Densho Digital Archive
Friends of Manzanar Collection
Title: Keiko Kageyama Interview
Narrator: Keiko Kageyama
Interviewer: Martha Nakagawa
Location: Lomita, California
Date: May 5, 2012
Densho ID: denshovh-kkeiko-01-0011

<Begin Segment 11>

MN: What was your first impression of Manzanar?

KK: Desolate. I thought, oh boy, just like no-man's land. Nothing there, just barracks. We weren't the first ones there, but close to the first ones. Because people came in after us. But anyway, they didn't even have a hospital then. That came later. Because when we signed up to work in the hospital, then we were assigned to Block 29.

MN: What was the first block that you lived in?

KK: The first block we lived in was Block 11, I think it was.

MN: Block 11? Was that near the Terminal Islanders?

KK: Yeah, not too far from the Terminal Islanders, next to the Terminal Islanders, I guess.

MN: Did you get along with the Terminal Islanders?

KK: Yeah. I mean, we didn't have any problems.

MN: What were some of the first things that you did when you got, walked into Manzanar?

KK: When I walked into Manzanar, our room, assigned room? Oh... I don't know.

MN: What did your room look like?

KK: Our room looked like... just like the houses that we used to live. But then it had, it was all open, you could see the cracks. Because they didn't have tarpapers and stuff yet at that time.
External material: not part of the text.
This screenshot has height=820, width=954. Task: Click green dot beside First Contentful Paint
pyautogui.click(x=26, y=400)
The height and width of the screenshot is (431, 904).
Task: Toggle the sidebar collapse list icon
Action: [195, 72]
And all, and the winds come blowing in, all the dust came in. Oh, it was really terrible. It was so dusty. Everything was dusty.

MN: Was it hard to breathe when there was a sandstorm?

KK: Well, we had to have handkerchiefs around our mouth all the time to keep the, to be able to breathe. But then it got better.

MN: Did it get better because people started to plant things?

KK: Yeah, uh-huh.

MN: Well, when you were first there, like even at night when you slept, did you have to have a towel over your face?

KK: No, no. It wasn't that bad by that time. After the first few days, we kind of put things around so that it wouldn't get so dusty. And as the weeks went by, they start to tarpaper the outside, so it wasn't so bad.

MN: How about the floors? Did they have linoleum from the beginning?

KK: No, they didn't have anything. So the dust would come from below, too, as well as side. [Laughs]

MN: When you first arrived, did they issue you coats and things, clothes?

KK: Yeah, uh-huh. They gave us a blanket, army blanket, one army blanket and a peacoat. I guess that was it.

MN: Did you have to get shots?

KK: Yeah, we all had to go get our immunization. I forgot what it was for, but it was two shots we got.

MN: I know some people got sick from the shots. Did you get sick?

KK: No, I didn't get sick.

MN: When you arrived in your barrack, did you have to also make your own mattresses?

KK: No, it was there already. Mine was there already.

MN: So someone had already put...

KK: Yeah.

MN: ...the straw in your mattress for you?

KK: Uh-huh.

MN: Was the mess hall finished?

KK: Hmm?

MN: Was the mess hall finished?

KK: I think so, yeah, more or less. So we got to eat.

MN: What did you eat those first few days?

KK: [Laughs] I don't know what I ate for the first few days. I don't remember what we ate.

MN: Were you eating the same food as the army, army men, like the K rations?

KK: No, we didn't have any K ration. 'Cause I don't remember eating any.

MN: What do you remember of the food at Manzanar?

KK: Well, it was like a slop. [Laughs] Depends on the cook. Some people went for one, different ones because they knew that their cook was better. But I didn't go around.

MN: Like what did they give you for breakfast?

KK: Well, mostly cornflakes, I think it was.

MN: How about for lunch?

KK: Sandwiches.

MN: What kind of sandwiches?

KK: Bologna sandwich, jelly sandwich. They weren't too inventive. [Laughs]

MN: What about dinnertime?

KK: Huh?

MN: Dinner.

KK: Dinnertime was spaghetti or stew or okazu, whatever they made us. I don't remember too much about what kind of food we had.

MN: Let me ask you about the latrine, then. Was the latrine finished by the time you got in?

KK: Yeah, it was finished, as far as I know it was finished. But there was no partition. I think they put partition in later. But when we first went in, they had no partition. They had showerheads, and that was it.

MN: Now you're a young lady. How did you feel about that?

KK: I went when nobody else was in it. [Laughs] Nobody else was taking a shower.

MN: So when were those times?

KK: Well, during the day when nobody's there. Or late at night when nobody goes.

MN: I thought everybody waited until late at night.

KK: Well, go as late as possible.

MN: Like midnight?

KK: Yeah, past midnight.

MN: So they had hot water that late?

KK: Yeah. I think the later you went, the more hot water you got. Otherwise, if you go too early, most of the water's used.